Pi () was a Zhou dynasty (1045–256 BC) vassal state in ancient China. Also known as Xue (), Pi was ruled by members of the Ren (任) family.

Its progenitor Xi Zhong (奚仲), had been the Minister of Chariots (车正) for Yu the Great during the Xia Dynasty (~2070–1600 BCE) who was given land at the confluence of the Dan (丹水) and Yi Rivers (沂水) in the southern part of modern-day Shandong Province.

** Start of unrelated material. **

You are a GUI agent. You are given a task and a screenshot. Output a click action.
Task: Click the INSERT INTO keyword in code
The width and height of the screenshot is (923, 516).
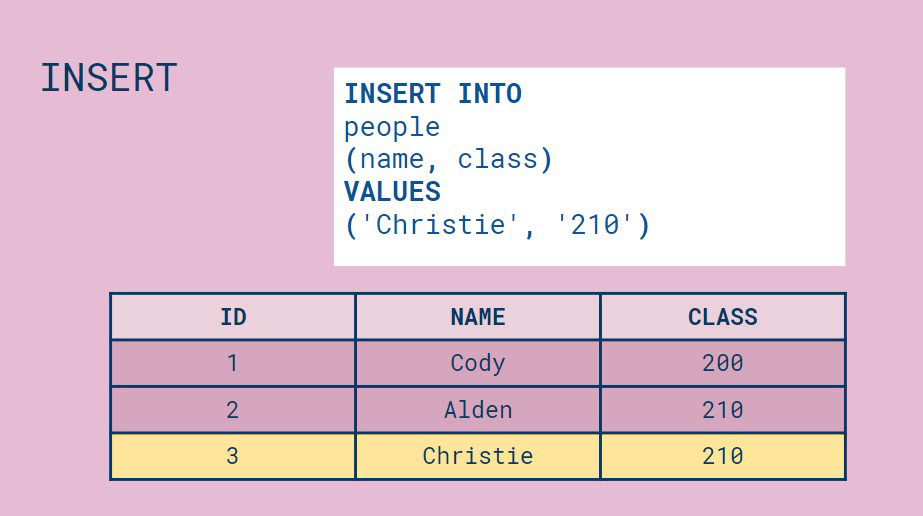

During the Western Zhou Dynasty (1046–771 BCE), the State of Pi shares a border with the State of Song to the east and the State of Tan (郯国) to the north.

History

Oracle bone inscriptions dating to the Shang Dynasty (1600–1046 BCE) show the Chinese characters “丕” and “邑” (literally: grand city) side by side; these were later combined into the single form “邳”.

In the Shang Dynasty (1600–1046 BC), Pi was at war with the imperial court in order to resist their attempts to govern the state. Later on, Pi was defeated by the State of Peng. In 418 BCE the State of Qi moved into Xue's territory forcing its inhabitants to move south into Lower Pi (邳下), which was located on the lower reaches of the Si River. Upper Pi (邳上) lay to the north along the same river. The state was eventually overthrown by the State of Chu.

With its history of more than 1,500 years, Pi made an important contribution to the development of the eastern Xuzhou region.